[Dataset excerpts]
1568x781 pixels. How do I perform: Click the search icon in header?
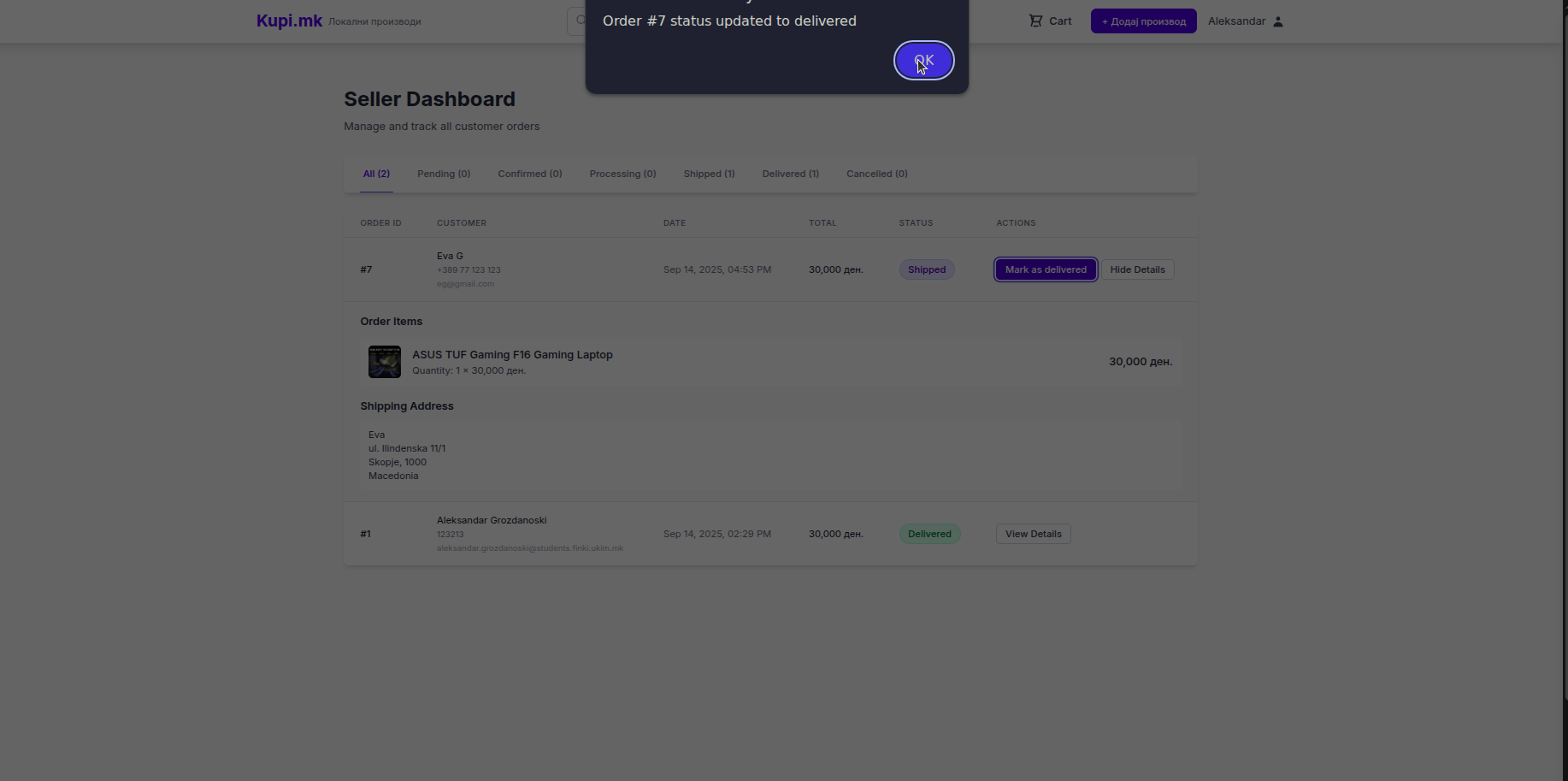(580, 21)
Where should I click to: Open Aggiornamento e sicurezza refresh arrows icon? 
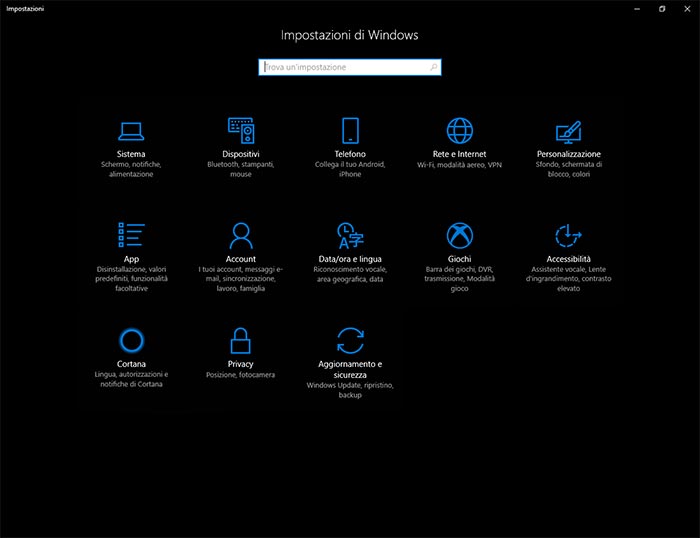[x=350, y=341]
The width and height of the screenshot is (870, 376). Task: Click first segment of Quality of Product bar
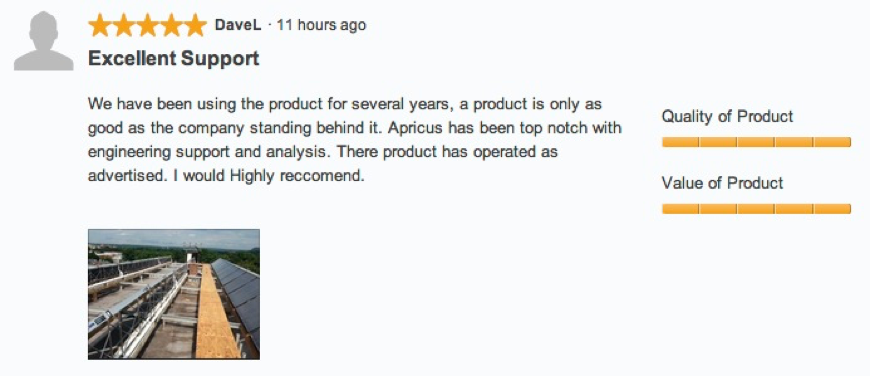tap(681, 142)
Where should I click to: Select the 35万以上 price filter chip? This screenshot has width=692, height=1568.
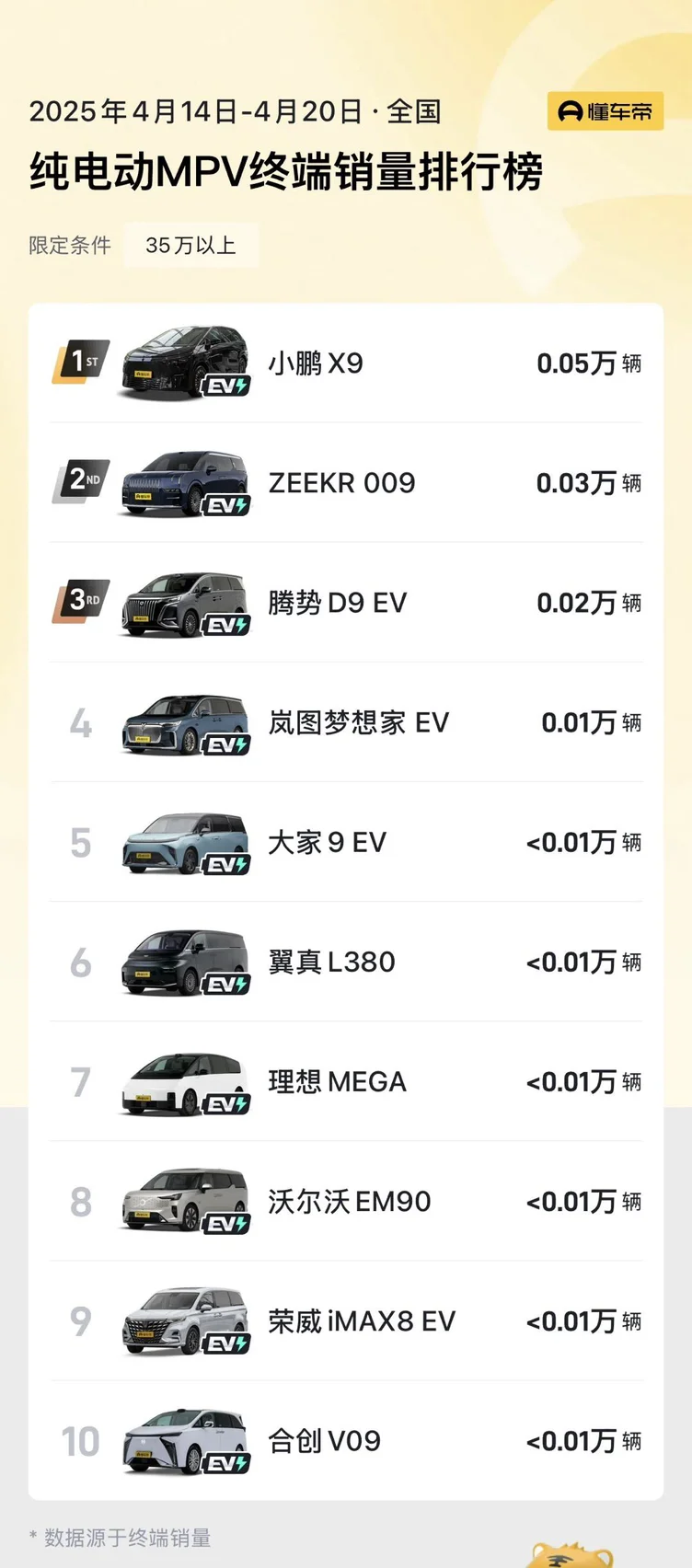(190, 245)
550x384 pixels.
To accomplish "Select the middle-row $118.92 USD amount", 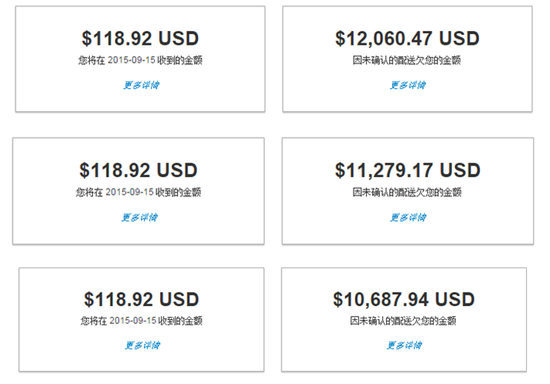I will pyautogui.click(x=139, y=170).
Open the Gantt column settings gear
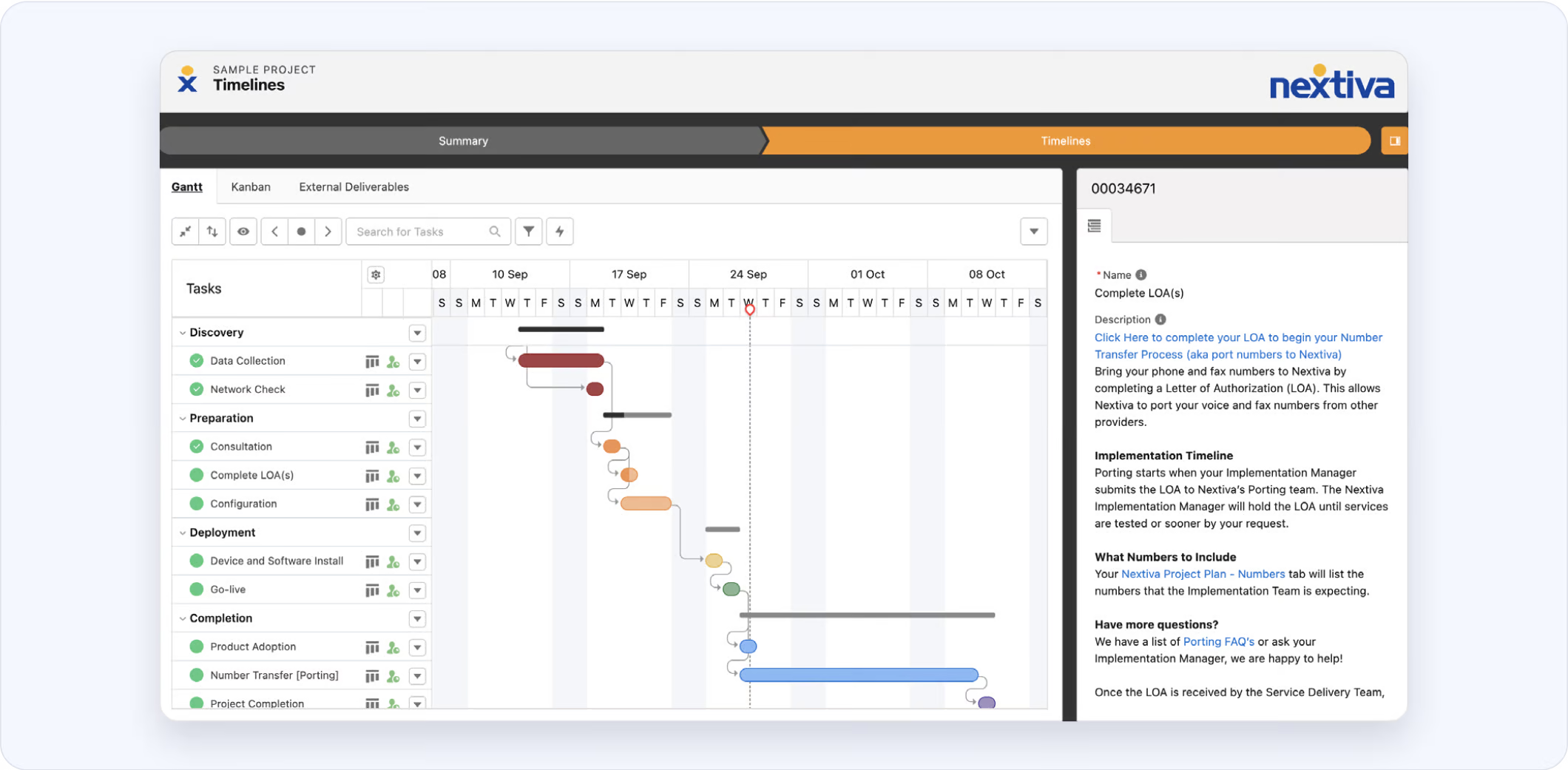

EXERCISE: Repeat verbatim the lines between the start of the data and the line containing "550x384 pixels.", both ends included, omitting all pictures.

ANSWER BOX:
1568x781 pixels. How do I perform: Click the search icon in header?
(580, 21)
Where should I click to: Open Aggiornamento e sicurezza refresh arrows icon? 
[x=350, y=341]
The width and height of the screenshot is (870, 376). Task: Click first segment of Quality of Product bar
tap(681, 142)
Where should I click to: Select the 35万以上 price filter chip? This screenshot has width=692, height=1568.
(190, 245)
550x384 pixels.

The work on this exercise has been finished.